Владимир Орешкин - Рок И его проблемы-2
Колян с бухгалтером только что сняли тапочки. Начальник музея продолжал получать истинное удовольствие. Бухгалтер был не в себе… Никакого сравнения с тем фраером, который сошел недавно с самолета. Столичная шелуха быстро облетела с него.
— Это такие ценности! Несказанное богатство и возможности!.. У нас в Москве не понимают всего значения того, что здесь происходит. Я — потрясен.
— Тогда пивка?.. После музея хорошо идет.
— Обязательно. Отличная мысль.
Опять заиграл далекий орган, распахнулись зеркальные внутренности бара, и перед их глазами предстала череда запотевших бутылок с пивом.
— Выбирай, — сказал Колян, — какое больше нравится… Мы думаем здесь автомат поставить, чтобы креветок варил.
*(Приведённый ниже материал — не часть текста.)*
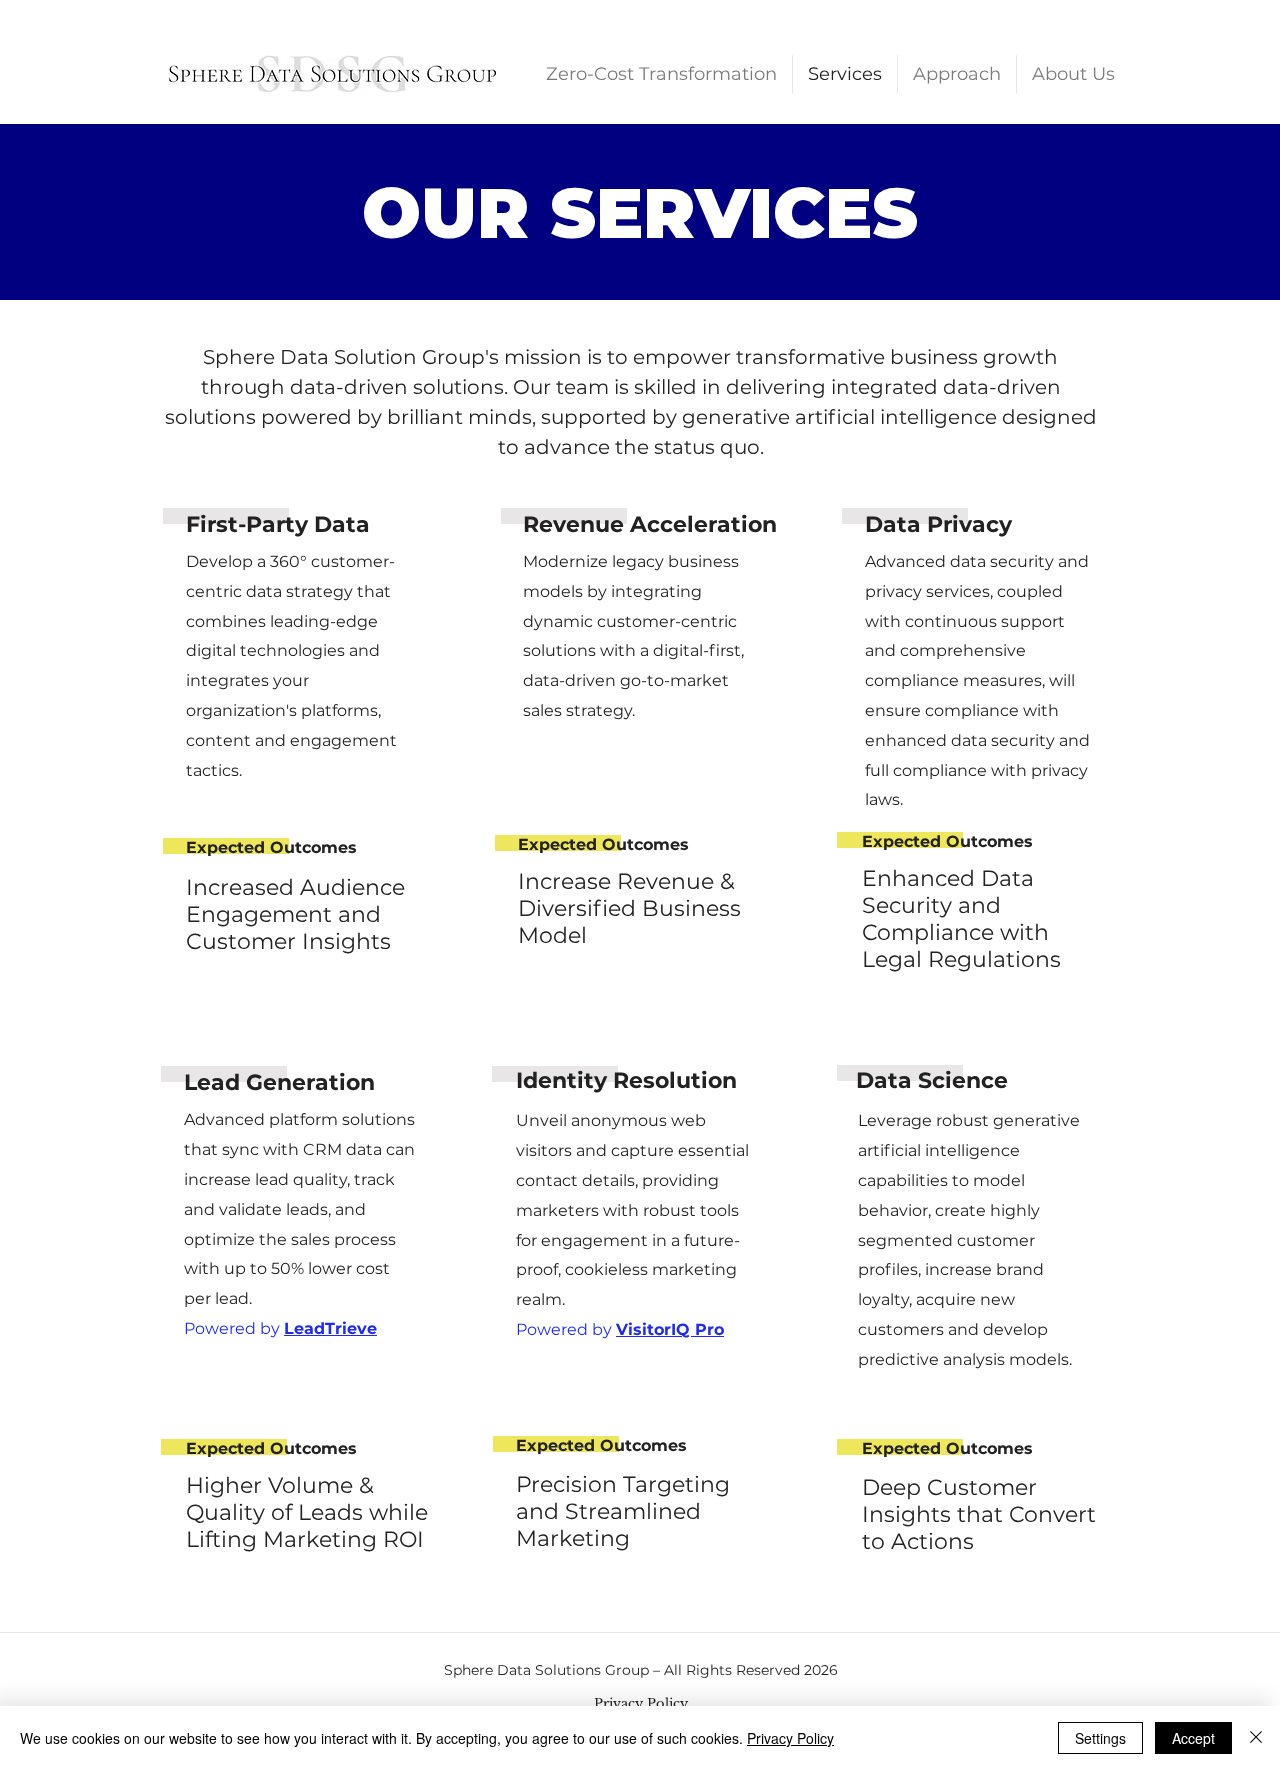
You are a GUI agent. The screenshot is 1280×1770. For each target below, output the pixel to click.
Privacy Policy (790, 1738)
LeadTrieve (330, 1328)
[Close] (1256, 1738)
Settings (1100, 1738)
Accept (1193, 1738)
Открываешь бутылку, а к ней уже готовые креветки, и лимон рядом. Выжал лимончика на креветки, — и все, полный ажур.
Она взяли по бутылке, утонули в цвета маренго креслах, и предались удовольствию…
— Должен сообщить, — осушив залпом бутылку, и не спеша принявшись за вторую, сказал бухгалтер, — на следующей неделе, или в крайнем случае дней через девять, сюда собирается «сам». Это между нами, чтобы ты был в курсе… Хочет посмотреть, что здесь происходит. Представляю его впечатления.
— Сам? Чурил?
— Он самолетов боится, у него на них фобия… А здесь решился. Ему там личную катапульту установили, на всякий случай. С катапультой он еще может.
— Бесстрашный человек… Я столько про него слышал.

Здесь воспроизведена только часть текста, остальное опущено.